Pitamber: Because he sleeps with your mother

Lal: (Silence... To audience) Everyone spends the night in their own way. Everyone has his own equation with the dark of the night. If the equation is good, you get to sleep, if it is bad, then all your life’s inner darkness merges with the darkness of the night and snatches away your sleep

Pitamber: Didn’t you want to ask me something?

Lal: I have a whole lot of questions. Why do you ride a yellow scooter?
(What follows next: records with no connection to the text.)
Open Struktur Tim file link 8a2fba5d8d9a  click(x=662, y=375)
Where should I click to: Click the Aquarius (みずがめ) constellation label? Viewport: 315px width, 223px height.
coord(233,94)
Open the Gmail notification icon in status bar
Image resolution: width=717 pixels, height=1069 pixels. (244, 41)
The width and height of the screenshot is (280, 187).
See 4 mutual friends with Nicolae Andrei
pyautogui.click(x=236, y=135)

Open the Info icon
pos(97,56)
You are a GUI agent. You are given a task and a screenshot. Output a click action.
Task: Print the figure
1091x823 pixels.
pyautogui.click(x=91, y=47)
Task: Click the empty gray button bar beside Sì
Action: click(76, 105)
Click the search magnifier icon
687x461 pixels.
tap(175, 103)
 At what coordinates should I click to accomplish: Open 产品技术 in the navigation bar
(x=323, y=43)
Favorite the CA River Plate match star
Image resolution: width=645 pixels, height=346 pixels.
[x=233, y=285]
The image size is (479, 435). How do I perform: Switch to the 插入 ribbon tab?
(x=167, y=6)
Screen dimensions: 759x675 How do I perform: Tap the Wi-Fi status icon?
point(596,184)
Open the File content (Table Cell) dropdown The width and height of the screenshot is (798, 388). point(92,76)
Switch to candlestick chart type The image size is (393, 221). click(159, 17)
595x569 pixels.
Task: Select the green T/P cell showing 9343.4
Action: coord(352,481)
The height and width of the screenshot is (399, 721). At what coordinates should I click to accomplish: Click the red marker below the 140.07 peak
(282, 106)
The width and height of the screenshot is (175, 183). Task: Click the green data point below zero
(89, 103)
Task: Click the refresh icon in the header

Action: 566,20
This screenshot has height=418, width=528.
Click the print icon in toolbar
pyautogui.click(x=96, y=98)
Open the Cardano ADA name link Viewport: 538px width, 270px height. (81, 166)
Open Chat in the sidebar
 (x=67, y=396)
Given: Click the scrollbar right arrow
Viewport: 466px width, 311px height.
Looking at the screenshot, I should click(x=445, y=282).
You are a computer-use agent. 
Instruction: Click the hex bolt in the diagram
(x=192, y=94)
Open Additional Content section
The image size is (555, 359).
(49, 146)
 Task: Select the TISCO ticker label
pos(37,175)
Pitamber: I am afraid of getting lost in a crowd. I am always afraid of becoming a part of the mob. That’s why I have memorized many jokes. I am constantly cracking jokes in front of people—I wear red, yellow, blue, green shirts, I shave daily, when I get nervous I go to the bathroom. Every day, I leave home after mugging up two different newspapers. I don’t know much, but I can expound at least for an hour on any subject, and yes, I ride a yellow scooter.

Lal: Why did you stop? Go on

Pitamber: Why are you seeking your bliss in someone else’s story?

Lal: I want to hear it

Pitamber: About whom?

Lal: You know

Pitamber: Shall we begin the story?

Lal: Yes (the doorbell rings) Damn! I had to go and pick up Father from the station, I forgot. (Father enters. Both touch his feet)

Father: Be happy if you can

Lal: I was going to come to the station to fetch you.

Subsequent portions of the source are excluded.